▶ TAREAS DEL EJERCICIO:
**1.** Transcribe del texto sobre el Bajo Manhattan el tramo que va desde "Tras la devastación" hasta "evacuación de Afganistán.".
**2.** Según el texto sobre el Bajo Manhattan, ¿qué porcentaje de las oficinas ocupaban en 2001 las empresas del entorno de Wall Street?
**3.** Prolonga el texto sobre el Bajo Manhattan a partir de su última oración.

▶ TEXTO DEL DOCUMENTO:
• • •

Tras la devastación del Bajo Manhattan de 2001 las empresas financieras buscaron oficinas para reubicar a 50.000 empleados, la mayoría en la zona de Midtown que se pulió en la era Bloomberg con la construcción del Hudson Yard y la extensión de la línea 7 del metro. La mayoría decía marcharse por temor a un nuevo atentado terrorista, un fantasma que otra vez se ha cobrado vidas norteamericanas duranta la evacuación de Afganistán.
Si los kamikazes vuelven, se encontrarán un Nueva York muy distinto entre los rascacielos. Decía Bloomberg que en la ciudad que nunca duerme una buena parte del Bajo Manhattan se va a la cama «puntualmente a las seis de la tarde», la hora a la que cierran las oficinas. Se propuso darle un soplo de vida a un barrio que se quedaba muerto al cerrar el corazón financiero, y lo consiguió. Si en 2001 el 55% de las oficinas las ocupaban empresas del entorno de Wall Street, hoy ese porcentaje se ha reducido al 30%.

• • •

▶ INFORMACIÓN PROPORCIONADA:
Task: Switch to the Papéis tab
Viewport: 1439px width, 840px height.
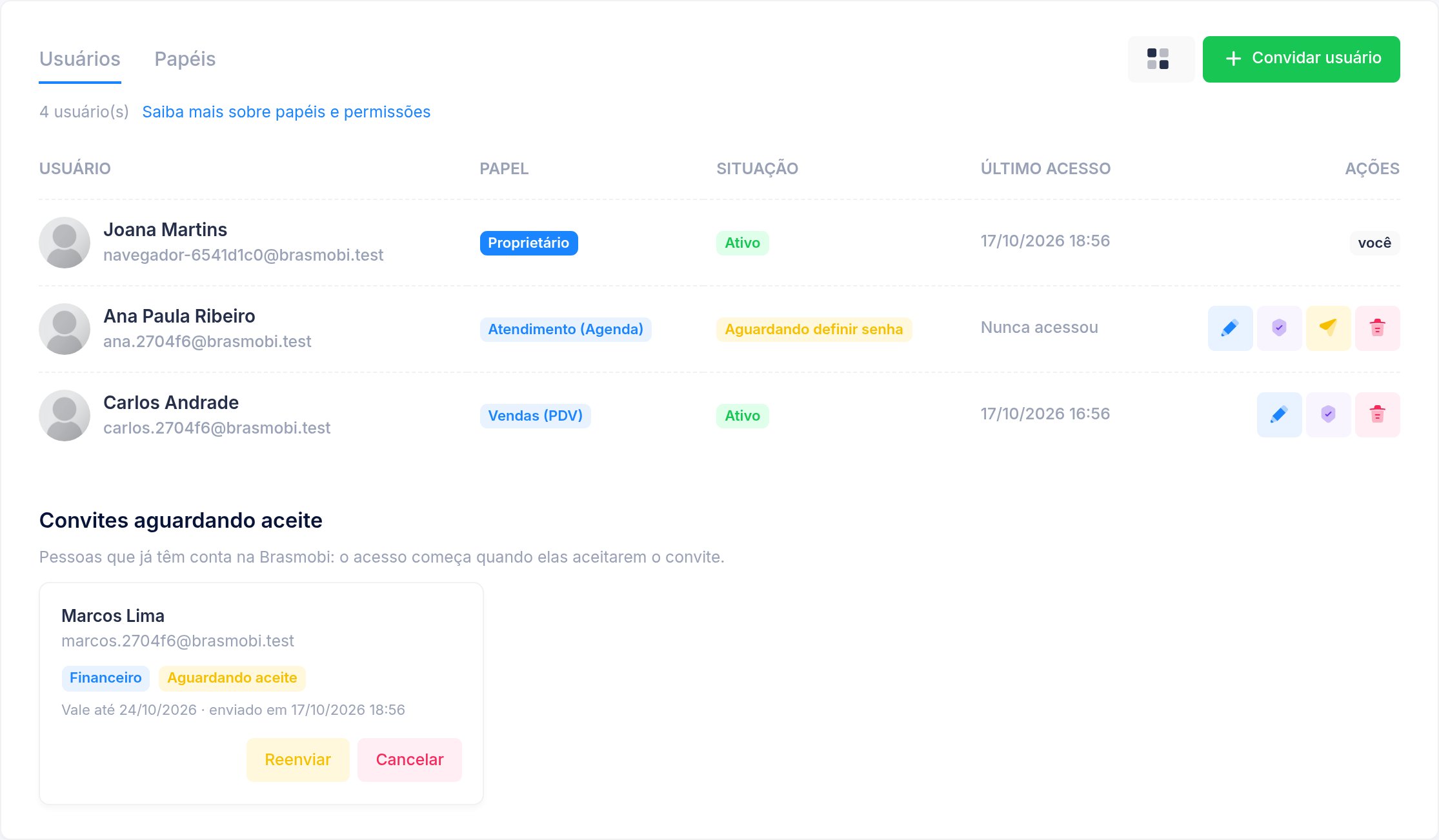Action: (x=185, y=59)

• • •

▶ RESPUESTAS EN ORDEN:
**1.**
Tras la devastación del Bajo Manhattan de 2001 las empresas financieras buscaron oficinas para reubicar a 50.000 empleados, la mayoría en la zona de Midtown que se pulió en la era Bloomberg con la construcción del Hudson Yard y la extensión de la línea 7 del metro. La mayoría decía marcharse por temor a un nuevo atentado terrorista, un fantasma que otra vez se ha cobrado vidas norteamericanas duranta la evacuación de Afganistán.

**2.** El 55%.

**3.**
También Robert de Niro revitalizó su barrio con la fundación del Festival de Tribeca, un año después de los atentados. Desde entonces la población residencial del Bajo Manhattan se ha duplicado, según 'The Wall Street Journal'. Unos 200 edificios de oficinas se han reconvertido en viviendas sin que nunca falte demanda. Vivir en Wall Street era antes una extravagancia de los más avezados, pero hoy el 28% de sus habitantes trabajan en el barrio, el porcentaje más alto de ningún otro 'downtown'.
El orgullo patriótico de desafiar a los agresores reconstruyendo más y mejor ha sanado las heridas excavadas en el corazón de la isla, pero desperdició el momento de reflexión y la oportunidad de humanizar la cuna del capitalismo.
Al día siguiente del atentado, el vicepresidente Dick Cheney ya estaba pensando en invadir Irak, «pero no antes de que lidiáramos con Afganistán, donde los terroristas del 11-S se habían entrenado y habían preparado el golpe», contó en sus memorias.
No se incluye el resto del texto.